The keynote theme of Google’s report was around how AI was ‘unlocking new opportunities for everyone’. Pichai cited Google Photos, Lens and the Google Assistant as products which were getting better all the time, but again the importance of getting developers onside, this time with TensorFlow, was cited. TensorFlow Hub, Pichai explained, was launched to “make it easier for developers to share and reuse models so that we can work together to tackle even more problems and get to better ideas faster.”

From Microsoft’s side, the company says more than one million developers are already on board with Cognitive Services, the company’s set of APIs and SDKs to make applications more intelligent. IBM, for its part, has introduced several offerings to ‘accelerate client journeys to AI’, as SVP and CFO Jim Kavanaugh put it, including a more conversational, enhanced Watson Assistant.

In terms of where the runners and riders are, AWS continues to trounce the rest of the field, according to analyst firm Synergy Research. The company notes that even though the market has almost tripled in size over the past few years, AWS’ grip on one third of the total cloud infrastructure services market remains. Microsoft’s growth, eating into AWS’ dominance, has slipped somewhat, with the Redmond giant taking 13% of share, with IBM, Google, and Alibaba Cloud making up the top five.

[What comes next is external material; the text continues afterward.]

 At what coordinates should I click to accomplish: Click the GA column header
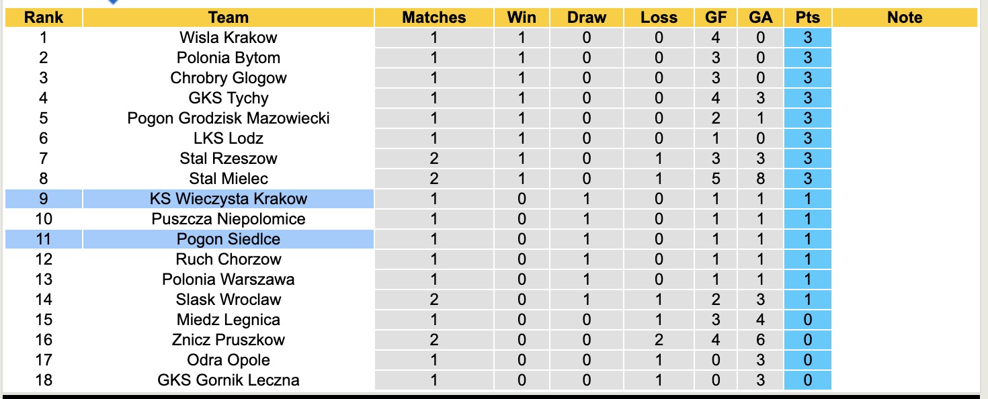(x=761, y=17)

“Cloud growth in the last two quarters really has been quite exceptional,” said John Dinsdale, a chief analyst and research director at Synergy. “Normal market development cycles and the law of large numbers should result in growth rates that slowly diminish – and that is what we saw in late 2016 and through most of 2017. But the growth rate jumped by three percentage points in Q4 and by another five in Q1.

“That is good news for the leading cloud providers, whose historically high levels of capex are helping to ensure that they are the main beneficiaries of that exceptional market growth,” Dinsdale added.